SET TASK: Repeat the lines of the listing below word for word, starting at the line that contains "The height and" and stopping after the line that contains "Action: click(1080, 749)". Leave the pictures out of your answer.

[START DATASET RECORDS]

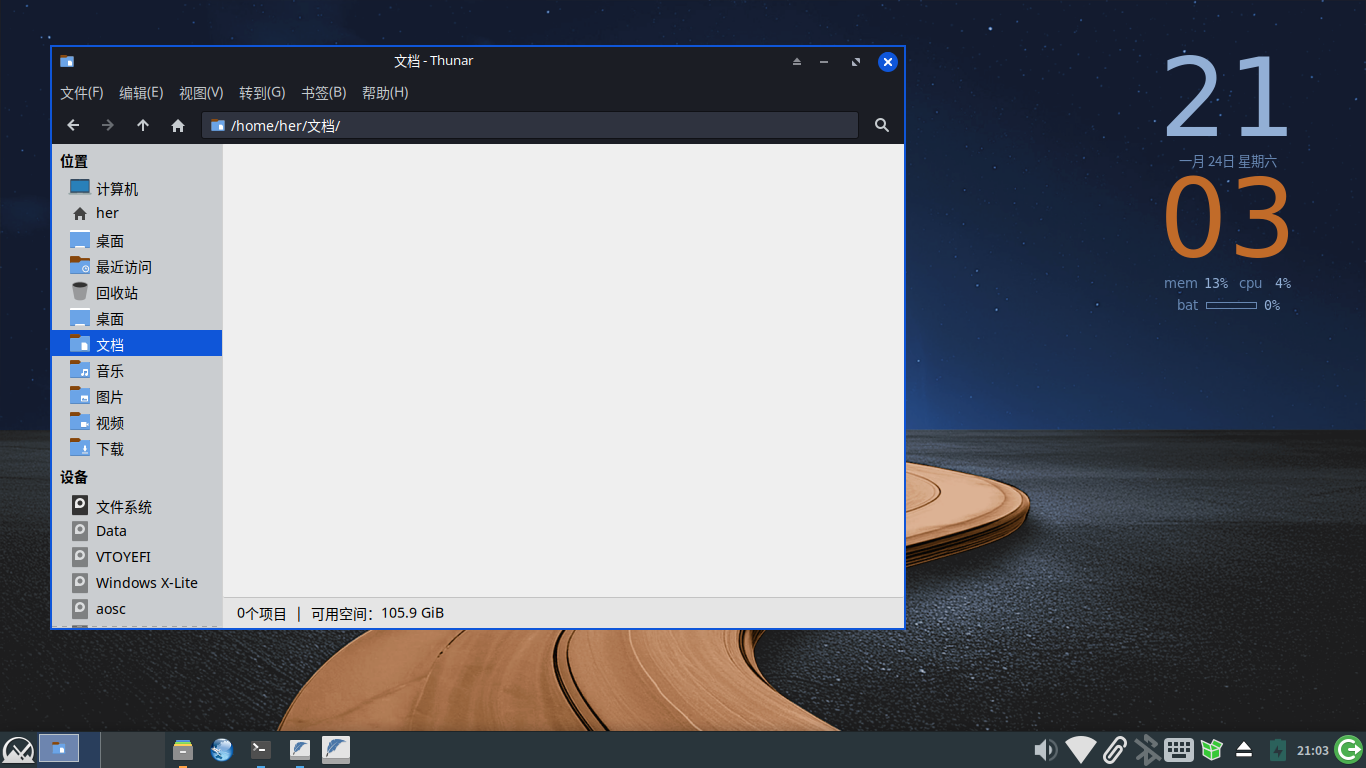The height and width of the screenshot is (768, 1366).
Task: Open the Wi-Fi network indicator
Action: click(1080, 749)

[END DATASET RECORDS]
[START DATASET RECORDS]

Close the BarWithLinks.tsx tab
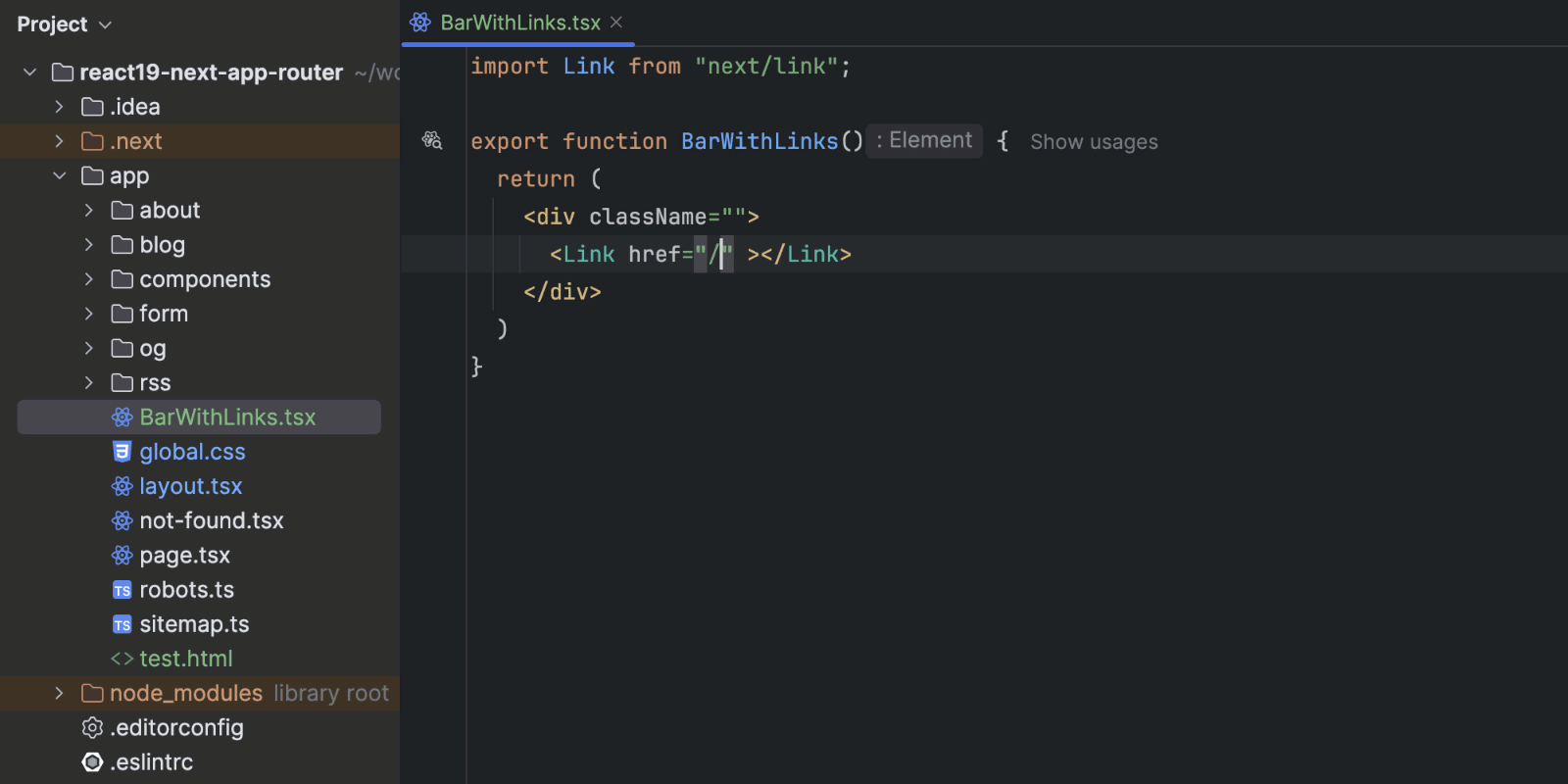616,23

[END DATASET RECORDS]
[START DATASET RECORDS]

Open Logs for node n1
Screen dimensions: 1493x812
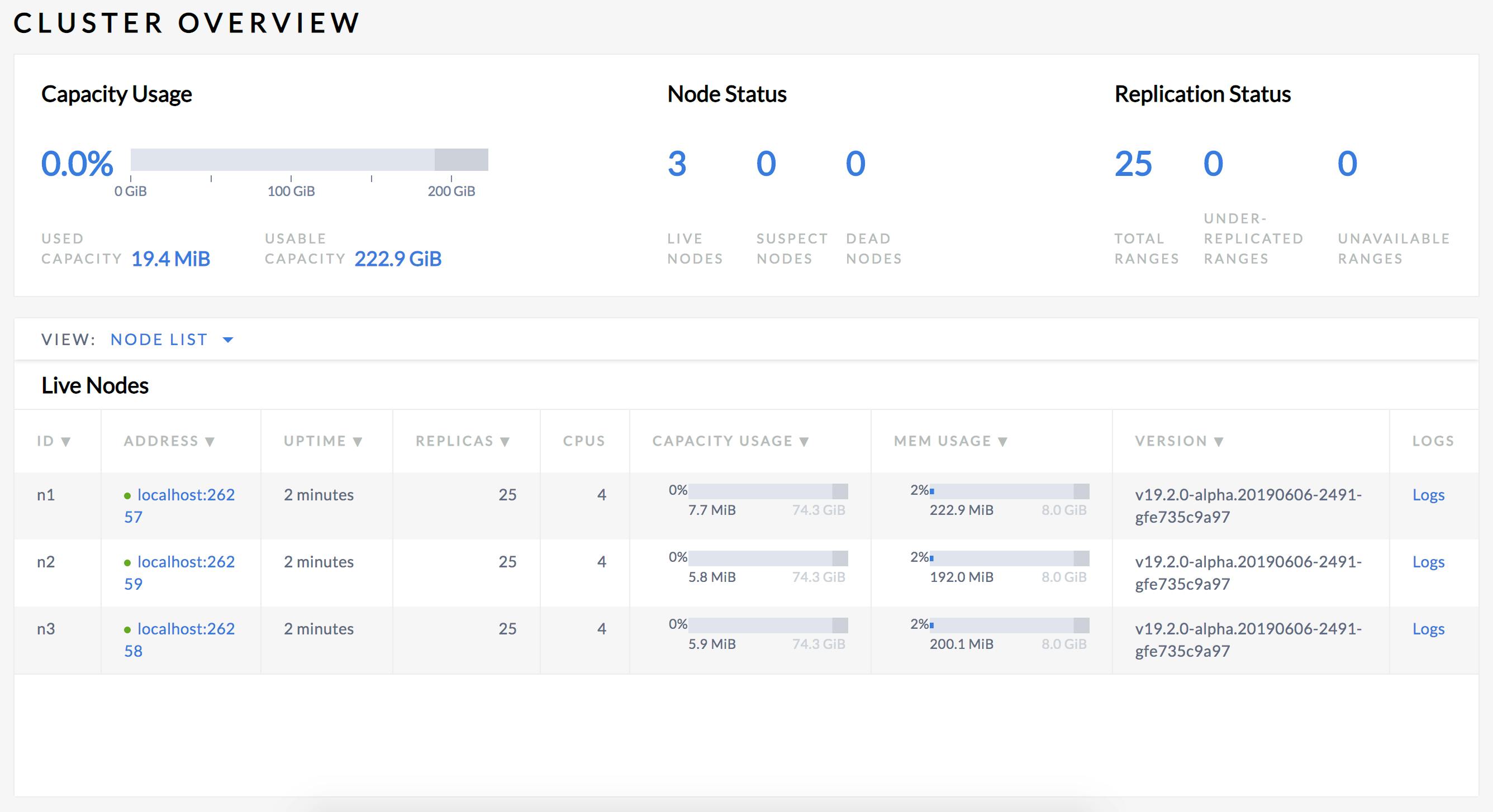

[END DATASET RECORDS]

WRITTEN SOLUTION:
The height and width of the screenshot is (768, 1366).
Task: Open the Wi-Fi network indicator
Action: click(1080, 749)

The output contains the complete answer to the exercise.